Transdisciplinarity has been flagged internationally as an important aim of education. For example, Global Education Magazine, an international journal supported by UNESCO and UNHCR:

"Transdisciplinarity represents the capable germ to promote an endogenous development of the evolutionary spirit of internal critical consciousness, where religion and science are complementary. Respect, solidarity and cooperation should be global standards for the entire human development with no boundaries. This requires a radical change in the ontological models of sustainable development, global education and world-society. We must rely on the recognition of a plurality of models, cultures and socio-economical diversification. As well as biodiversity is the way for the emergence of new species, cultural diversity represents the creative potential of world-society."

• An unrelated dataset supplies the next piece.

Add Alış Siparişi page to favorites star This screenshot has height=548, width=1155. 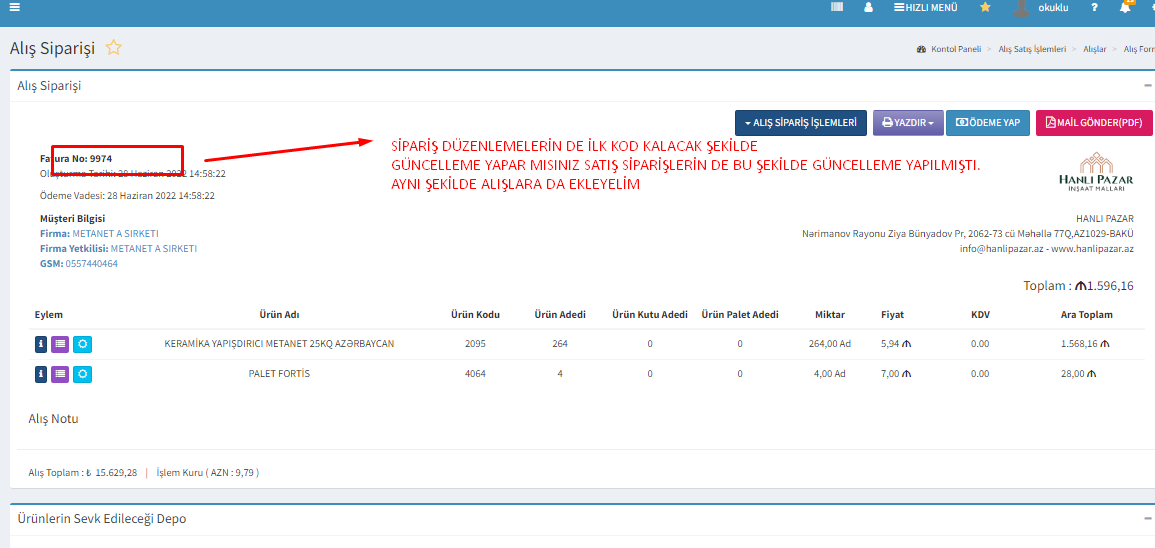coord(114,48)
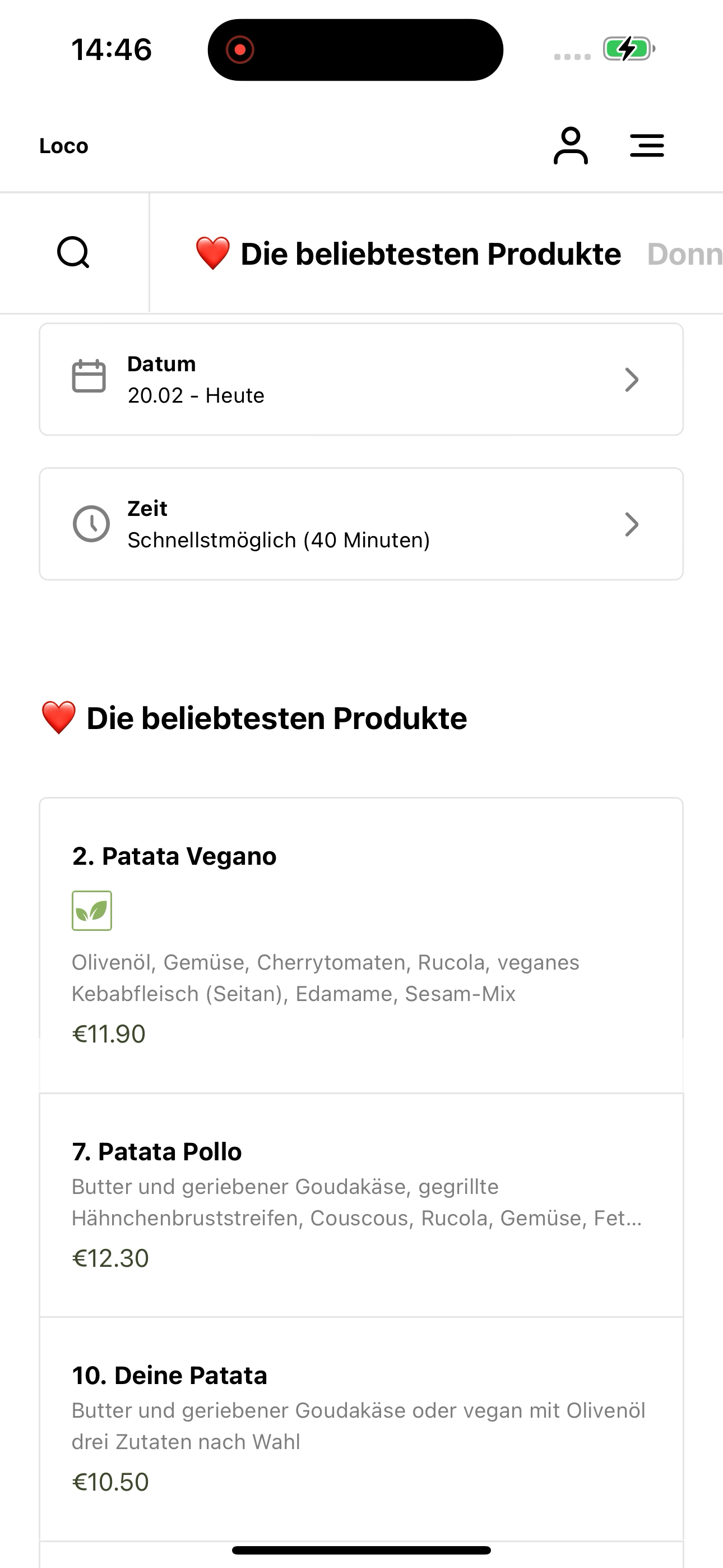Tap the Loco restaurant name
This screenshot has width=723, height=1568.
pyautogui.click(x=64, y=146)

Within higher education, transdisciplinary curricula and programmes have received increased attention as universities deal with the complexities of preparing students to tackle contemporary challenges and the future of work, with examples including the University College London's BASc and MASc degrees, the University of Hong Kong's Common Core Curriculum, the School for Transdisciplinary Study at the University of Zurich, the Olin College of Engineering, the Transdisciplinary School at the University of Technology Sydney, the School of Integrated Studies of Singapore Management University.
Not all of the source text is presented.